------ Extracted text ------
Carlos Henry Bosdet Fixott was an electrical engineer, born in 1857. He was the first person to install and introduce the telephone in Mexico during President Porfirio Diaz's term in office.

==Early life==
Carlos Henry Bosdet Fixott, was born on September 2, 1857, in Arichat, Nova Scotia, his parents were English from the Isle of Jersey.
He graduated from McGill University with a degree in electrical engineering.

==Career==
Bosdet Fixott was hired by the Ericsson Telephone Company, and sent to Mexico. He was sent to Mexico to install the first telephone line connecting Chapultepec Castle with the National Palace of Mexico on February 16, 1878, during the President Porfirio Diaz era. He stayed in Mexico, moving between different states to install telephone lines and by the end of the century there were five thousand units across Mexico. He is credited as bringing the first telephone lines to different states in Mexico, and prompted Ericsson Telephone Company, a Swedish company, to invest more in Mexico.

==Personal life and death==
Carlos married Susan Miller who he met in Puebla, she was the daughter of an Englishman from Manchester, England. He had three sons- Ernesto (1883), Carlos (1887) and Enrique (1893). He died in 1893, at the age of 36, as the result of complications from a bullfighting wound. His sons stayed in Mexico and some of his descendants continue to live in Mexico today.
------ Source information ------
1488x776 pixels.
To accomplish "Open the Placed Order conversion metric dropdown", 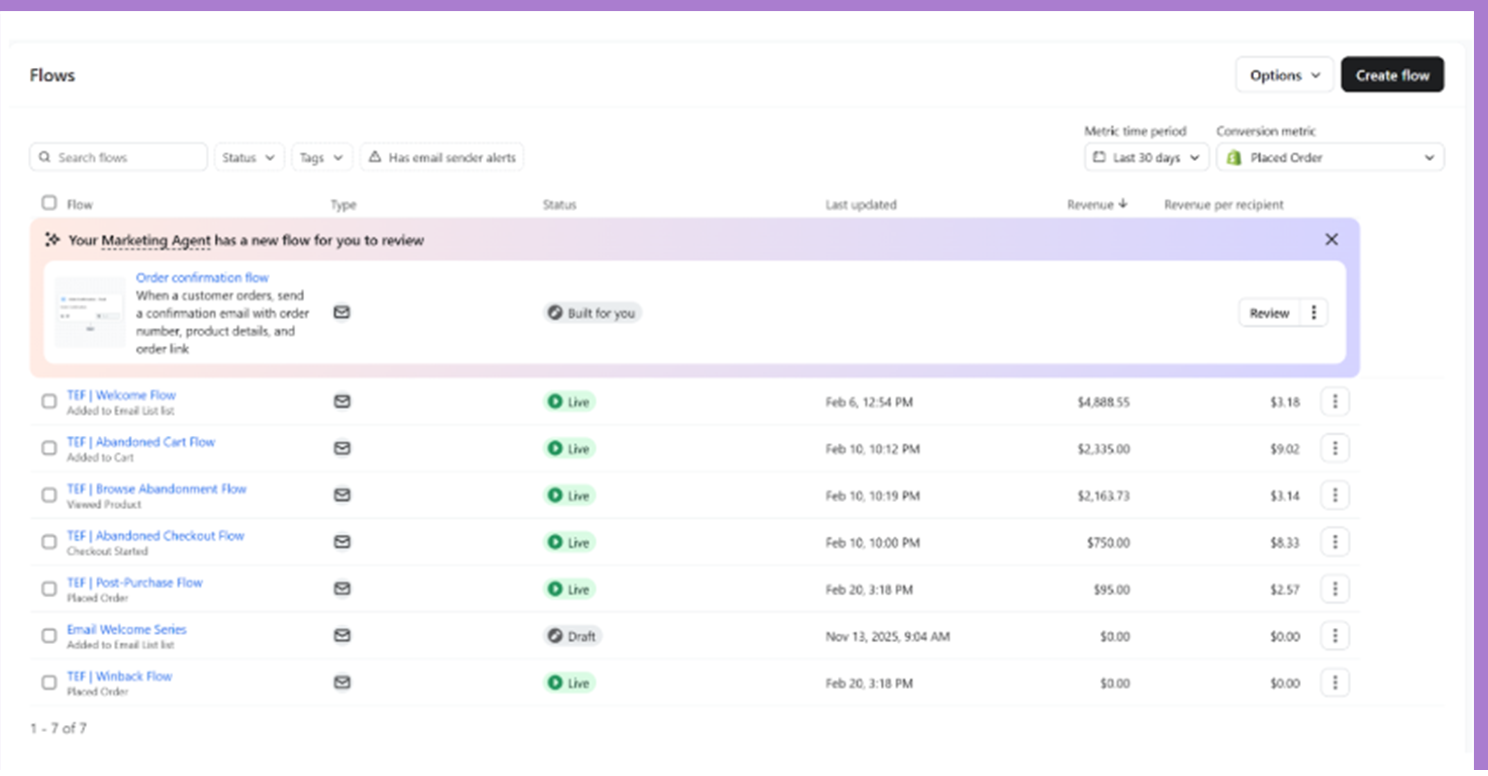I will tap(1330, 158).
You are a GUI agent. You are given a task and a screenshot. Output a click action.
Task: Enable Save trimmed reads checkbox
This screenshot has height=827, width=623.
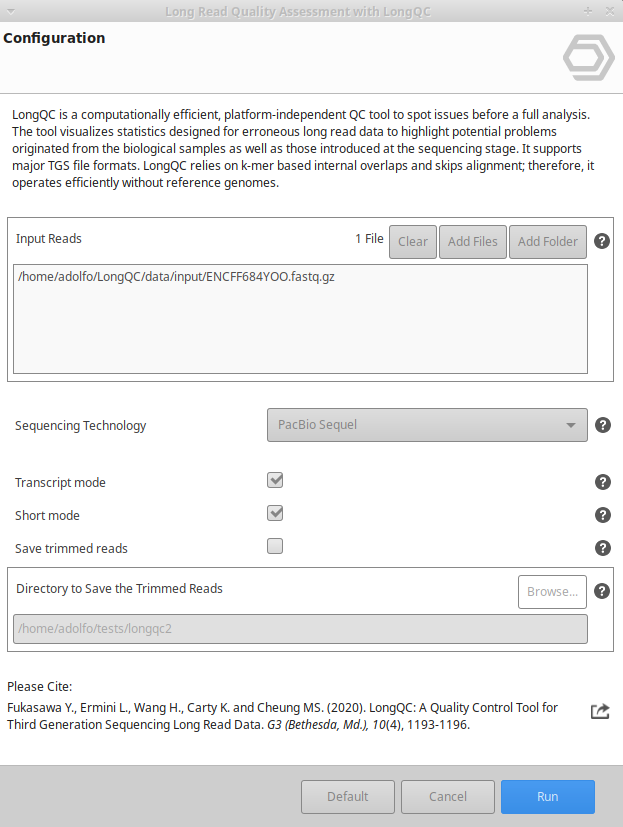(x=275, y=546)
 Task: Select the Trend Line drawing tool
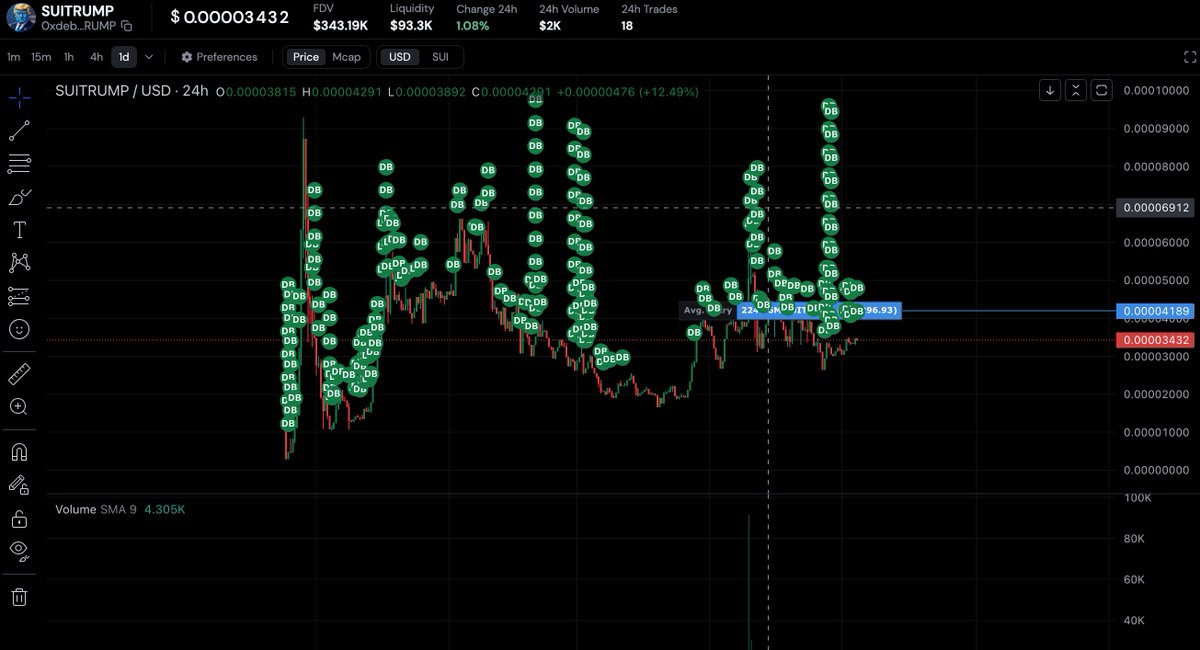20,129
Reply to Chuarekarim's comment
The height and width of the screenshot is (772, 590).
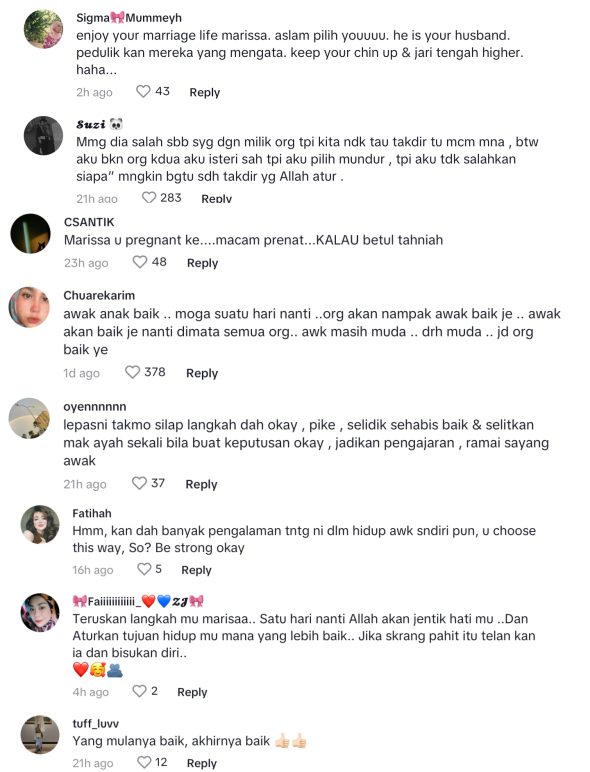(x=202, y=373)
------
§ **Task requirements**
(1) According to the biography of Carlos Henry Bosdet Fixott, which university did he graduate from?
(2) List the names and birth years of all the sons named in the biography of Carlos Henry Bosdet Fixott.
(3) For each statement, say whether it agrees with the biography of Carlos Henry Bosdet Fixott, and quote the words from the biography that decide it.
(a) The first telephone line he installed in Mexico connected Chapultepec Castle with the National Palace.
(b) His parents came from Sweden.
(c) He met his wife in Puebla.

§ **Exercise results**
(1) McGill University

(2)
Ernesto (1883)
Carlos (1887)
Enrique (1893)

(3)
(a) Yes: "install the first telephone line connecting Chapultepec Castle with the National Palace of Mexico"
(b) No: "his parents were English from the Isle of Jersey"
(c) Yes: "Carlos married Susan Miller who he met in Puebla"